Hameln (CK). Die Befürchtung des Trägervereins „Al Rahman“ („Der Gnädige“), dass seine Pläne zum Bau einer Moschee an der Wilhelm-Lampe-Straße, einem Gewerbegebiet nahe der Fischbecker Landstraße, von der Stadt Hameln torpediert werden könnten, scheinen sich in Luft aufzulösen. Zwar waren die seit Juni mit der Verwaltung geführten Verhandlungen über den Erwerb eines Grundstücks ins Stocken geraten, doch nach Information der Dewezet scheint der Weg nun frei zu sein für das Projekt.
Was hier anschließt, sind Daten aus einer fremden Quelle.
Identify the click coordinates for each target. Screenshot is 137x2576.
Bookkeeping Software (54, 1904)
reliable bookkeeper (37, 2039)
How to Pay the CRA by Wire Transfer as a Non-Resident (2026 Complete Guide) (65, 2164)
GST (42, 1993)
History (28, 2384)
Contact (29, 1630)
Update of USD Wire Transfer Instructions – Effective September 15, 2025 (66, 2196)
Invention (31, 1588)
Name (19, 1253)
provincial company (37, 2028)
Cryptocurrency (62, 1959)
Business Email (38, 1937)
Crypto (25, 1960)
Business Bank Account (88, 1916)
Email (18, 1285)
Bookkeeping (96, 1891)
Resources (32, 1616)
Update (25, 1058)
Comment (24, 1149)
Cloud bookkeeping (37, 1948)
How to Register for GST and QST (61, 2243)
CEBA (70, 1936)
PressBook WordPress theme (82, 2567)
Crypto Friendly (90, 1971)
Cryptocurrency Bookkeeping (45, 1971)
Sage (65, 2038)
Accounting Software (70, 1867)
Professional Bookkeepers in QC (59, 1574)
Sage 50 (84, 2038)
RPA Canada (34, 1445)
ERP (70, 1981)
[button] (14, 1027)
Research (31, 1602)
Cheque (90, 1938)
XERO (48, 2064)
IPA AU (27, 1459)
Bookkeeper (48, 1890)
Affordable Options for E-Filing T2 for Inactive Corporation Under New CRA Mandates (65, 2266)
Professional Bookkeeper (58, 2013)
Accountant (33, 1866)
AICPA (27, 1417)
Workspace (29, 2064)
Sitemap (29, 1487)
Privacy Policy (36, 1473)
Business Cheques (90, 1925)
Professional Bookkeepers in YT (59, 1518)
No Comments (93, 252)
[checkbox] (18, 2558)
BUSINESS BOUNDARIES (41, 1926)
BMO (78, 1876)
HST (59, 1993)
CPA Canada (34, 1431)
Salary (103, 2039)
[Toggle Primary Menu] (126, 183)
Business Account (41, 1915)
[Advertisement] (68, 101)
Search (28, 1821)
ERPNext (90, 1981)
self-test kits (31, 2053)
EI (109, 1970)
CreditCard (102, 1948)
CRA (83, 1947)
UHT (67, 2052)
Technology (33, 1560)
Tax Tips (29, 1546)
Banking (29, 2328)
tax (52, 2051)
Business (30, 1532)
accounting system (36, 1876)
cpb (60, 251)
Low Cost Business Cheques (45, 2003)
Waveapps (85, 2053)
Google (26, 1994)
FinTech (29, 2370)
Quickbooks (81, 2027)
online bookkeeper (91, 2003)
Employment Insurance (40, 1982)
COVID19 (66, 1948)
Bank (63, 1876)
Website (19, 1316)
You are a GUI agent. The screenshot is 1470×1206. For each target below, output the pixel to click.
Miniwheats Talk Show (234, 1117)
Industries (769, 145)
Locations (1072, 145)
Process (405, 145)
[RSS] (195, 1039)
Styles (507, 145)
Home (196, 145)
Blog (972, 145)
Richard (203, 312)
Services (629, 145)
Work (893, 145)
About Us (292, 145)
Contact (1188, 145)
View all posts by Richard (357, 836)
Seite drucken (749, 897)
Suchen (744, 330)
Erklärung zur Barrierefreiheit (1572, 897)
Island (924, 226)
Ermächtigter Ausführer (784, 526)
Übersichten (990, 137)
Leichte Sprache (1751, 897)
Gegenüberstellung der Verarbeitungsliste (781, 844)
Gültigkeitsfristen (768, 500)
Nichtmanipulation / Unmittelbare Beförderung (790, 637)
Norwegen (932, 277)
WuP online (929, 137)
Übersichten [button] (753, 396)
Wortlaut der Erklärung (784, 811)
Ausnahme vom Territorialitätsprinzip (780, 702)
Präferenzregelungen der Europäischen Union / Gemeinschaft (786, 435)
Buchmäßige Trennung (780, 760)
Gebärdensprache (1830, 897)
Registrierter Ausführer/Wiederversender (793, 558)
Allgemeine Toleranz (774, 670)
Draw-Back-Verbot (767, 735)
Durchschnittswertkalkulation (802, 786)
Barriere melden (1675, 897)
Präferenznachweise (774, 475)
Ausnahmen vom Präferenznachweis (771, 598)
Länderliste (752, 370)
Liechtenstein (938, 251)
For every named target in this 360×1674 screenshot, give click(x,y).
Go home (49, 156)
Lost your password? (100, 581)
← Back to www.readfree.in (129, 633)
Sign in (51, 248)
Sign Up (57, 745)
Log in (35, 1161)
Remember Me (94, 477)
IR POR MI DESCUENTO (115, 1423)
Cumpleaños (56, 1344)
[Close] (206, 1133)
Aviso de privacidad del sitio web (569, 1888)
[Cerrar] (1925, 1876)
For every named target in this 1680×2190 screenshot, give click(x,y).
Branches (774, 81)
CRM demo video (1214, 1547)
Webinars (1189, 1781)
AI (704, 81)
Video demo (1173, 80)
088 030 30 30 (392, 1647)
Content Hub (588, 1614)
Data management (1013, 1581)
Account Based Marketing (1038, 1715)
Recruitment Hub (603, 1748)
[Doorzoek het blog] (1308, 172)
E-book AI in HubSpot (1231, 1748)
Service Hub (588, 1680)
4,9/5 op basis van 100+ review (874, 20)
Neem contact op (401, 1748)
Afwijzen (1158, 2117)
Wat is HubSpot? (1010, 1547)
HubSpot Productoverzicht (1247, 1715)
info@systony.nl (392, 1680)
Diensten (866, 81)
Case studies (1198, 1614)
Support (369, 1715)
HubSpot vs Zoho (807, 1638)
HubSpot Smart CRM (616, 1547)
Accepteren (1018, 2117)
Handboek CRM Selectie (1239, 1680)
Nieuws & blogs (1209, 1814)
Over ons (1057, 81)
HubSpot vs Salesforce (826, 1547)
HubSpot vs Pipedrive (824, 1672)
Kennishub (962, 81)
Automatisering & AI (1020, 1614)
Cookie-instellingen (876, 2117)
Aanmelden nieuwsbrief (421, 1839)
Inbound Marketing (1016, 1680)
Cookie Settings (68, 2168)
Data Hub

Das städtische Planungsamt habe ihm ein neues Angebot gemacht, erzählt El Charif, was ihn verhalten optimistisch stimmt: „Es gibt die Möglichkeit, das linke Grundstück etwas in Richtung Fischbecker Straße zu verlängern, denn ab kommendem November gelten neue, kürzere Grenzabstände.“ Dass das Problem damit gelöst sein und der Verein, dann die Moschee bauen kann, wenn er zusätzlich einen fünf Meter breiten Streifen des rechten Grundstücks inklusive Wegerecht erhält, erscheint Insidern als denkbar. Donnerstag wird das Thema im Bauausschuss beraten.